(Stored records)
----------------
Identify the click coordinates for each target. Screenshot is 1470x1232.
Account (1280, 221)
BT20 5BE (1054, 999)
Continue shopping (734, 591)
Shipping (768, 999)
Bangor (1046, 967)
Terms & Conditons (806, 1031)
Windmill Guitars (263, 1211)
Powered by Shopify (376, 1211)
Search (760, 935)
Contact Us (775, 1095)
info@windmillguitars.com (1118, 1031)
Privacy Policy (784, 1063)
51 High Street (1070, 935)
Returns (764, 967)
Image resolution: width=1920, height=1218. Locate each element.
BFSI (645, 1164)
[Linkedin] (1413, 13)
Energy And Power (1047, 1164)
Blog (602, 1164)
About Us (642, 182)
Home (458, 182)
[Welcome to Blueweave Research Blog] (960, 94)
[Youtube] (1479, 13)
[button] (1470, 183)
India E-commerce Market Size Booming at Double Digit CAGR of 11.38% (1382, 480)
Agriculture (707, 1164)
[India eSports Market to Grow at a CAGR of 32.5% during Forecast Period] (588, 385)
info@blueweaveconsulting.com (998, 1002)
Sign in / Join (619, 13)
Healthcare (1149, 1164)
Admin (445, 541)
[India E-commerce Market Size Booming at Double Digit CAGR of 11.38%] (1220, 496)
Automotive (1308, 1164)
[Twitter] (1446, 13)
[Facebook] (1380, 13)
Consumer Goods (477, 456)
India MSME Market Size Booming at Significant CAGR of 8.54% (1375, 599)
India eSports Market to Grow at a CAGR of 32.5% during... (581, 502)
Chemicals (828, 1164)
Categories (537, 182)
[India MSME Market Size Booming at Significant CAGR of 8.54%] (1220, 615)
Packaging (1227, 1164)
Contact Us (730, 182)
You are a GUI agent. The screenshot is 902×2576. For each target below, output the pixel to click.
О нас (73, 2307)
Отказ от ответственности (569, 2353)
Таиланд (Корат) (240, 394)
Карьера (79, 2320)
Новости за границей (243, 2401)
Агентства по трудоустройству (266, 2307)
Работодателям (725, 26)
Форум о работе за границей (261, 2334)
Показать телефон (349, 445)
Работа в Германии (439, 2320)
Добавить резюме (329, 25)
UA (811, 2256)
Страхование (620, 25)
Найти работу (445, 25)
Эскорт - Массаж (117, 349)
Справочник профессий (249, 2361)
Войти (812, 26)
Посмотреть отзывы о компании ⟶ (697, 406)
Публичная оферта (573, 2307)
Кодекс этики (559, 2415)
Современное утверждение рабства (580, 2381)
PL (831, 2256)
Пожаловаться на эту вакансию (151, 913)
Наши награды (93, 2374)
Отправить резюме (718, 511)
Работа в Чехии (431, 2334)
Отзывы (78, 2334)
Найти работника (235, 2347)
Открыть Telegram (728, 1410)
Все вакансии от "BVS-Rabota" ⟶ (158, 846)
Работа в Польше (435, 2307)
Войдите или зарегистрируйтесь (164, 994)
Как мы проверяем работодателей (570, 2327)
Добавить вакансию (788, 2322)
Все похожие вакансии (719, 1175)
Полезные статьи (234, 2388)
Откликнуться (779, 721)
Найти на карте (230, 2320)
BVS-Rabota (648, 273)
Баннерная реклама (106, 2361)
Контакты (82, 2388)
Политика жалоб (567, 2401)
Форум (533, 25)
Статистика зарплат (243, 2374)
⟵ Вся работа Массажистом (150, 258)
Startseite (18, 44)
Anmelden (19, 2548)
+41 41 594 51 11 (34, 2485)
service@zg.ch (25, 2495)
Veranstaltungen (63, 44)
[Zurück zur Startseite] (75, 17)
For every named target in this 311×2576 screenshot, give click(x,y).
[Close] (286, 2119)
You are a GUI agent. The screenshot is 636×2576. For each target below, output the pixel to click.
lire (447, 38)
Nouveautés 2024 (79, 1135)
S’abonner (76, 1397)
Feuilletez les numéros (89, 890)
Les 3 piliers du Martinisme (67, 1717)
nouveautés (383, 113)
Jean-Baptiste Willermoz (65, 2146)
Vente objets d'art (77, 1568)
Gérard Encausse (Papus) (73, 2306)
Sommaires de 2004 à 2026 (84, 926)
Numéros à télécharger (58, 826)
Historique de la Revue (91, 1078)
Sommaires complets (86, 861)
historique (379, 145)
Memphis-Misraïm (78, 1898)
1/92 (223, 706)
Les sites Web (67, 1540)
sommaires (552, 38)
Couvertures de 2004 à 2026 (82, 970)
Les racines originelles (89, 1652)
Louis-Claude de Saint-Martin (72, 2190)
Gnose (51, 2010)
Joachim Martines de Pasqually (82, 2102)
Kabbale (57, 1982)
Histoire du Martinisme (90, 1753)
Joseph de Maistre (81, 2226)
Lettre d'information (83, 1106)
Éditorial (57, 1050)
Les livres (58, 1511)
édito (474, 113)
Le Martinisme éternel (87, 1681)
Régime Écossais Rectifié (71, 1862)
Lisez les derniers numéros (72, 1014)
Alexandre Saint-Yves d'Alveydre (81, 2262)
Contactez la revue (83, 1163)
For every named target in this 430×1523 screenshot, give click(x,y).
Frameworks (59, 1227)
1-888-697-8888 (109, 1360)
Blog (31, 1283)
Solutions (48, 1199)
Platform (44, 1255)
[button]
----------------
Task brief
Write each line of the data down again exactly as it reads.

Task output
Identify the click coordinates for each target. Screenshot is 1470x1232.
Account (1280, 221)
BT20 5BE (1054, 999)
Continue shopping (734, 591)
Shipping (768, 999)
Bangor (1046, 967)
Terms & Conditons (806, 1031)
Windmill Guitars (263, 1211)
Powered by Shopify (376, 1211)
Search (760, 935)
Contact Us (775, 1095)
info@windmillguitars.com (1118, 1031)
Privacy Policy (784, 1063)
51 High Street (1070, 935)
Returns (764, 967)
Image resolution: width=1920, height=1218. Locate each element.
BFSI (645, 1164)
[Linkedin] (1413, 13)
Energy And Power (1047, 1164)
Blog (602, 1164)
About Us (642, 182)
Home (458, 182)
[Welcome to Blueweave Research Blog] (960, 94)
[Youtube] (1479, 13)
[button] (1470, 183)
India E-commerce Market Size Booming at Double Digit CAGR of 11.38% (1382, 480)
Agriculture (707, 1164)
[India eSports Market to Grow at a CAGR of 32.5% during Forecast Period] (588, 385)
info@blueweaveconsulting.com (998, 1002)
Sign in / Join (619, 13)
Healthcare (1149, 1164)
Admin (445, 541)
[India E-commerce Market Size Booming at Double Digit CAGR of 11.38%] (1220, 496)
Automotive (1308, 1164)
[Twitter] (1446, 13)
[Facebook] (1380, 13)
Consumer Goods (477, 456)
India MSME Market Size Booming at Significant CAGR of 8.54% (1375, 599)
India eSports Market to Grow at a CAGR of 32.5% during... (581, 502)
Chemicals (828, 1164)
Categories (537, 182)
[India MSME Market Size Booming at Significant CAGR of 8.54%] (1220, 615)
Packaging (1227, 1164)
Contact Us (730, 182)
You are a GUI agent. The screenshot is 902×2576. For each target below, output the pixel to click.
О нас (73, 2307)
Отказ от ответственности (569, 2353)
Таиланд (Корат) (240, 394)
Карьера (79, 2320)
Новости за границей (243, 2401)
Агентства по трудоустройству (266, 2307)
Работодателям (725, 26)
Форум о работе за границей (261, 2334)
Показать телефон (349, 445)
Работа в Германии (439, 2320)
Добавить резюме (329, 25)
UA (811, 2256)
Страхование (620, 25)
Найти работу (445, 25)
Эскорт - Массаж (117, 349)
Справочник профессий (249, 2361)
Войти (812, 26)
Посмотреть отзывы о компании ⟶ (697, 406)
Публичная оферта (573, 2307)
Кодекс этики (559, 2415)
Современное утверждение рабства (580, 2381)
PL (831, 2256)
Пожаловаться на эту вакансию (151, 913)
Наши награды (93, 2374)
Отправить резюме (718, 511)
Работа в Чехии (431, 2334)
Отзывы (78, 2334)
Найти работника (235, 2347)
Открыть Telegram (728, 1410)
Все вакансии от "BVS-Rabota" ⟶ (158, 846)
Работа в Польше (435, 2307)
Войдите или зарегистрируйтесь (164, 994)
Как мы проверяем работодателей (570, 2327)
Добавить вакансию (788, 2322)
Все похожие вакансии (719, 1175)
Полезные статьи (234, 2388)
Откликнуться (779, 721)
Найти на карте (230, 2320)
BVS-Rabota (648, 273)
Баннерная реклама (106, 2361)
Контакты (82, 2388)
Политика жалоб (567, 2401)
Форум (533, 25)
Статистика зарплат (243, 2374)
⟵ Вся работа Массажистом (150, 258)
Startseite (18, 44)
Anmelden (19, 2548)
+41 41 594 51 11 (34, 2485)
service@zg.ch (25, 2495)
Veranstaltungen (63, 44)
[Zurück zur Startseite] (75, 17)
For every named target in this 311×2576 screenshot, give click(x,y).
[Close] (286, 2119)
You are a GUI agent. The screenshot is 636×2576. For each target below, output the pixel to click.
lire (447, 38)
Nouveautés 2024 (79, 1135)
S’abonner (76, 1397)
Feuilletez les numéros (89, 890)
Les 3 piliers du Martinisme (67, 1717)
nouveautés (383, 113)
Jean-Baptiste Willermoz (65, 2146)
Vente objets d'art (77, 1568)
Gérard Encausse (Papus) (73, 2306)
Sommaires de 2004 à 2026 (84, 926)
Numéros à télécharger (58, 826)
Historique de la Revue (91, 1078)
Sommaires complets (86, 861)
historique (379, 145)
Memphis-Misraïm (78, 1898)
1/92 (223, 706)
Les sites Web (67, 1540)
sommaires (552, 38)
Couvertures de 2004 à 2026 (82, 970)
Les racines originelles (89, 1652)
Louis-Claude de Saint-Martin (72, 2190)
Gnose (51, 2010)
Joachim Martines de Pasqually (82, 2102)
Kabbale (57, 1982)
Histoire du Martinisme (90, 1753)
Joseph de Maistre (81, 2226)
Lettre d'information (83, 1106)
Éditorial (57, 1050)
Les livres (58, 1511)
édito (474, 113)
Le Martinisme éternel (87, 1681)
Régime Écossais Rectifié (71, 1862)
Lisez les derniers numéros (72, 1014)
Alexandre Saint-Yves d'Alveydre (81, 2262)
Contactez la revue (83, 1163)
For every named target in this 430×1523 screenshot, give click(x,y).
Frameworks (59, 1227)
1-888-697-8888 (109, 1360)
Blog (31, 1283)
Solutions (48, 1199)
Platform (44, 1255)
[button]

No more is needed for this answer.